Protestant Christianity is the most practiced religion in the United States (Berry, 2011; Newport, 2017), and although it is declining (PEW Research Center, 2019), it can almost feel forced upon us. Many of us shop for presents at local stores and therefore will have the choice of either plugging our ears or harken “Oh Holy Night” while browsing the aisles. I am not saying I do not love the twinkling lights and music, because I do. I love this time of year, and I have made the mistake, like most Americans, in thinking everyone else does too.
During my first-year teaching, I brightened my classroom (following the school norms) with Christmas decorations and had music playing as the students walked in daily for the whole month of December. I was certain that if it brought so much joy to me, it would also bring joy to everyone else. Throughout December we practiced and performed in our school Christmas program and prepared for our Christmas party. I personally purchased books for each student and signed and wrapped each one individually under our little classroom Christmas tree.
On the last day at the holiday party, all but one student opened my gifts. Although I do not identify as White, I was teaching a class where most of the students were Latinx, with ethnic backgrounds deriving from Mexico. I felt the racial binary of me (Black but Mid-west raised) being the minority in my classroom and acted similarly to the White Teacher Savior Industrial Complex (Cole, 2012). I assumed the child was saving the present for her own Christmas celebration and I did a great deed by giving it to her. But I failed to realize that my student did not celebrate Christmas. When we did our Christmas performance, the young girl sat out on the bench in the audience. When we opened gifts, she did not participate. I assumed everyone in my class celebrated Christmas because they were Latinx. I assumed they were Catholic and did not think of Jehovah’s Witnesses or any other belief. I did not realize that I was excluding a student.

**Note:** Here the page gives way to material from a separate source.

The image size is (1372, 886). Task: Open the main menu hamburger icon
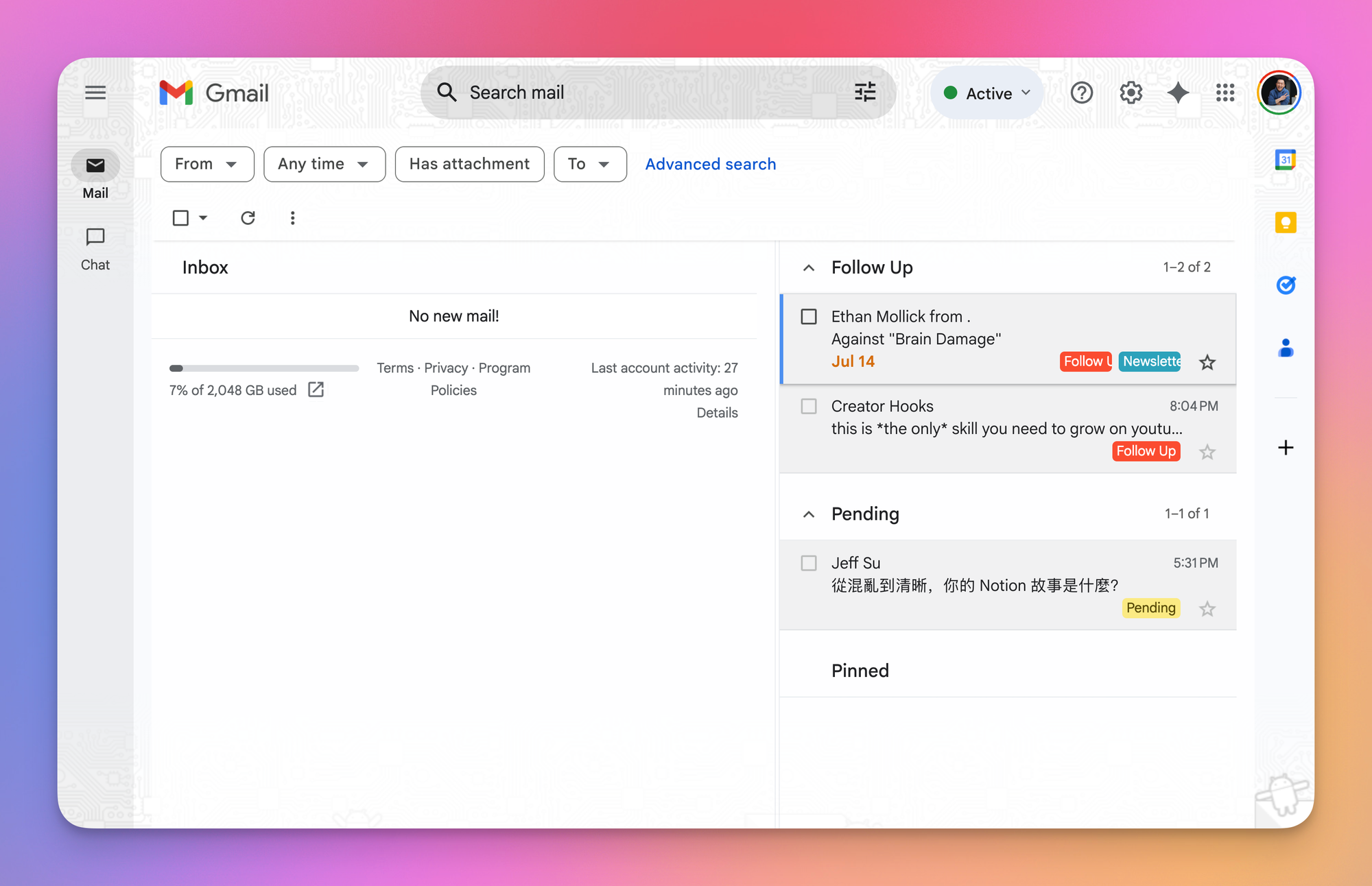[95, 93]
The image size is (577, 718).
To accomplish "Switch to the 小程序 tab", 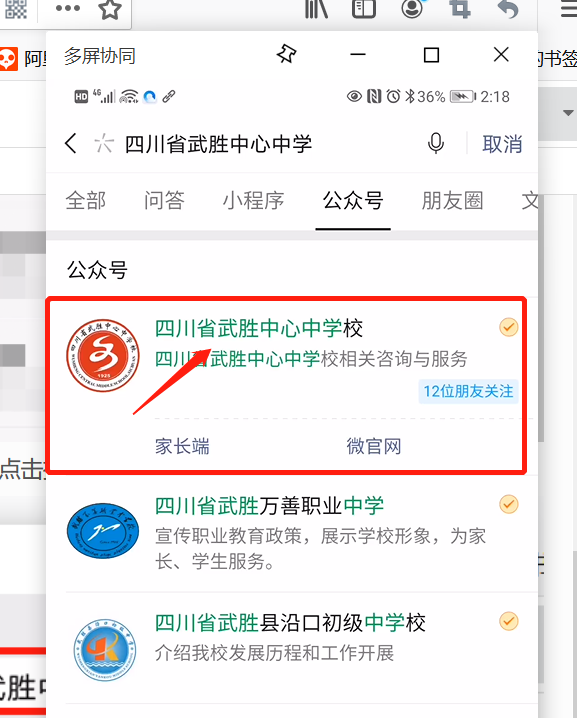I will pos(253,201).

This is an example from my personal experience, but throughout the year, different holidays are celebrated by people from various cultural and religious backgrounds. Some of us celebrate holidays that may include dressing a certain way, children being absent from school, or even fasting. Do our new teachers know what to expect or how to support or celebrate with students during Kwanzaa, High Holy Days, Ramadan or Diwali?
Schools continue the practice of placing children in a classroom for “fun alternative activities” when certain holiday programs occur. The hidden curriculum of exclusion sends a message than one holiday or celebration is more important than another, or in other words, some people matter more than others.
New teachers need to be equipped with various contexts and resources to start out the new school year by including all students and embracing their cultures. My article in the New Teacher Advocate gives tips for inclusivity as it relates to holidays throughout the school year: 1) “Celebrate Character Days,” “Friendship Week,” or other school-wide festivities instead; 2) celebrate seasons that covers a variety of months and celebrations; and 3) celebrate the diverse cultures of students and families to learn about one another (Evans-Santiago, 2018). Teaching Tolerance (2019) is another valuable resource with teaching tools, lesson plans and research-based articles for reference. An example that teachers could use is “My Way is not the Only Way,” where students learn about different belief systems, find similarities and differences in their beliefs, and appreciate the diversity of religions within our country. In my upcoming book, a chapter is directly connected to inclusive classrooms and more ideas for celebrating holidays (Evans-Santiago, 2020). Also, refer to the CSU diversity toolkit for ideas and current resources.
To reemphasize—people celebrate holidays in various ways or not at all. School celebrations focus mostly on Protestant and Catholic Christianity (Newport, 2017), and most of the time, this excludes all others who may identify differently and practice in ways we are not accustomed to. Although I love celebrating Christian holidays, separation of church and state in schools should be revisited. We as educational leaders have a responsibility to ensure all children are included and feel a sense of value while obtaining their education and not placed into rooms or excused from class while others celebrate. Our new teachers are the catalysts for inclusive classrooms, and although this is a sticky subject to address, it is important to consider, and hopefully small adjustments to instruction can be made for the betterment of public education and equitable practices.